The San Francisco 49ers may have lost the Super Bowl, but it’s still been a big week for Joe Montana, better known in these parts as DeeJay Element, who spins Friday and Saturday nights at the Pearl Street Pub. On Tuesday, Montana’s debut album of original production work—Reality Kings and Reason—saw its first light of the Internet, and by the time you read this, he’ll be in Miami competing against two other national finalists in the final round of the McDonald’s Flavor Battle.

Battle-ready: DeeJay Element. Photo by Julia Zave.

“I’m not a battle DJ,” Montana humbly admits, although this fact hasn’t prevented him from besting 21 of the contest’s other finalists. At heart, he’s a touring DJ, performing solo at clubs and backing rap groups like the Brown Bag Allstars, Sene, ScienZe and others. Although he presently splits his time between Albany and Brooklyn, Montana’s roots are in the Capital Region, where he played his first show on turntables at Bogie’s. His present crew largely consists of MCs he worked alongside at Brooklyn’s venerable hip-hop record shop Fat Beats, and the new EP is similarly a posse record, featuring some of the above lyrical talent, as well as J57, Koncept, Audible Doctor, Chaundon, K Swiss and Gorilla Tao of 518 fame.

It was on tour in North Carolina with rapper Soul Khan that Montana was asked to join the McDonald’s contest by DJ Shogun. The competition was invite-only, and after submitting his mixes, he was selected to represent the East Coast Region (and the Angus Third Pounder burger, through a weird marketing tie-in). At Club Cameo, Montana will set up onstage alongside DJ Arty J, DJ Jenna Red and the winner of the Sprite Spin Off Wild Card Round, DJ Kue.
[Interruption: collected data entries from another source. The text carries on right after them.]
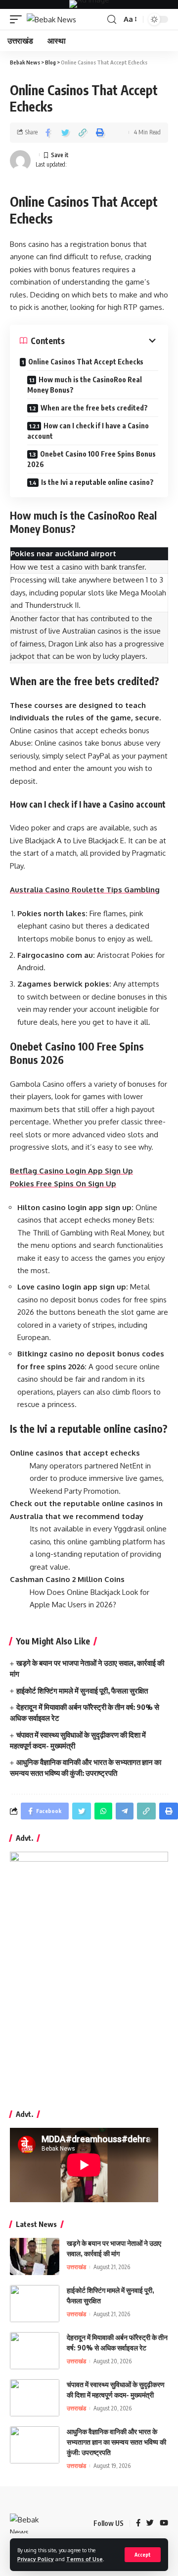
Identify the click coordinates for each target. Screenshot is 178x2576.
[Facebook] (138, 2523)
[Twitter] (150, 2523)
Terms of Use (84, 2559)
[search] (112, 19)
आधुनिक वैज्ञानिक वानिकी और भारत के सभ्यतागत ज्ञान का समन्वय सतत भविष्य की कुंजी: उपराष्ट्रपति (116, 2442)
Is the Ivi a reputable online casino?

Each will perform three-minute rounds in front of an American Idol-style panel of celebrity judges, including Just Blaze, DJ Clue? and Spinderella. To top it off, the legendary Funk Master Flex will host the event, which you can view via live stream at flavorbattle.com.

“I did my research,” Montana says of his opponents, but he says, “I’m still gonna do what I do.” Which in his case is a fairly traditional approach to the art of turntablism. Like most vinyl-oriented DJs these days, Montana uses the laptop program Serato, which allows the selector to run MP3s through his decks. There are certain criteria that the judges will be considering, and there are McDonald’s house rules that the content must be clean (he had to transcribe his material beforehand) and that you can’t slander your opponent, but Montana mostly plans to approach the contest just like a night at the club, juggling and scratching his way through party-rocking records.

Whether or not DeeJay Element returns with the $10,000 prize in his pocket, he maintains that this battle is just a one-off and that he’s most excited to be back touring and pushing the new record.